▶ _SUPPLIED TEXT_:

After driving for about 20 minutes to the north of Valladolid, our bus stopped at the Mayan renovated gate of the ruins of the newly excavated archaeological site of Ek Balam (in Mayan Black Jaguar) - once the capital of a state of 250,000. One of the ultimate jewels of Mayan splendour, the ruins are rarely visited by the thousands of travellers who flock to the land of the Maya. Unlike its sister city, Chichén Itzá, some 30 minutes drive away, Ek Balam has never been overwhelmed with tourists. Quieter and more peaceful than its sister city, it exudes an aura of satisfying pleasure to the few travellers who stroll amid its partially excavated structures.

The city, when compared to other Mayan cities had a long span of life - about a thousand years. Its construction began in 100 B.C. and continued until 900 A.D. From 600 to 900 A.D., Ek Balam, rose to the Pinnacle of glory. Some historians believe that it was still partially inhabited when the Spaniards arrived in the 16th century.

As happened to all Mayan urban centres, when the site was abandoned, it became almost totally engulfed by the dense low-lying Yucatán jungle - the roots of its trees cracking open and destroying the once majestic buildings.

Archaeologists and adventurers, seeing hills covered with bush and trees in the very flat Mayan landscape, soon uncovered Ek Balam’s hidden treasures of beautifully preserved wall carvings and paintings. Excavating the mounds, they unmasked structures and artifacts hidden for hundreds of years.

▶ _TASK INSTRUCTIONS_:
1 - Decide whether each statement below agrees with the Ek Balam passage. Answer yes or no for each, and quote the words of the passage that decide it.
(a) Ek Balam lies about 30 minutes' drive from Chichén Itzá.
(b) Construction of Ek Balam began in 600 A.D.
(c) After its abandonment, the site was nearly covered over by jungle.
2 - List every distinct year or century that the Ek Balam passage mentions.
3 - Carry the Ek Balam passage forward from its final sentence.

▶ _INFORMATION SUPPLIED_:
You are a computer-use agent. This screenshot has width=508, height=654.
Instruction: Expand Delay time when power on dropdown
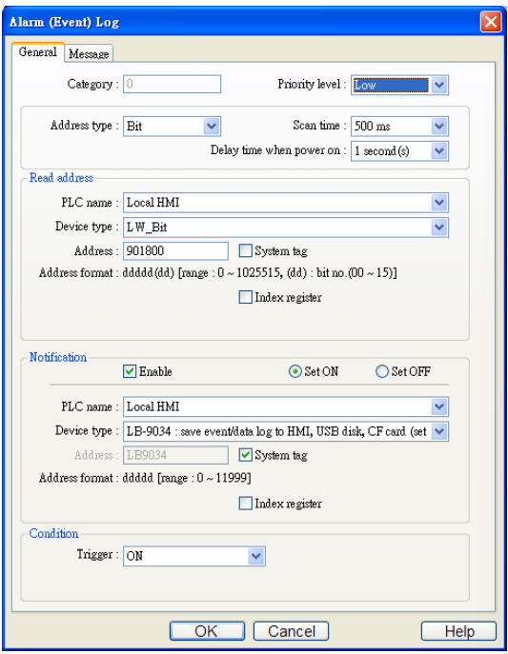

▶ _ANSWERS TO THE EXERCISE_:
1 -
(a) Yes: "Unlike its sister city, Chichén Itzá, some 30 minutes drive away"
(b) No: "Its construction began in 100 B.C. and continued until 900 A.D."
(c) Yes: "it became almost totally engulfed by the dense low-lying Yucatán jungle"

2 - 100 B.C., 600 A.D., 900 A.D., 16th century

3 -
Archaeologists have theorized that Ek Balam was one of the most prosperous agricultural and trading centres in the Yucatán. Its wealth, reflected in its monumental buildings, came from the slave trade and from the production of corn, salt and honey - much of which are still produced in the area.

The most important of its uncovered structures is the enormous and elaborate palace/pyramid - a striking sight after driving for miles through the surrounding jungle. The largest restored building in the ruins and one of the largest Mayan structures in the Yucatán, it measures over 151 m ( 495 ft) long, 60 m (197 ft) wide and 30 m (98 ft) high. The structure consists of six levels, added on by different rulers during the centuries. This unique religious-civil edifice was, beside its use for religious ceremonies, the home of governors and the higher classes of society.

The temple's expanse and layout is found no place else in the Yucatán. In the same fashion as in countless other towering temples in the Mayan lands, it came to be as a result of many generations of development - addition after addition. Archaeologists have only unearthed sections of the temple. There could be much more.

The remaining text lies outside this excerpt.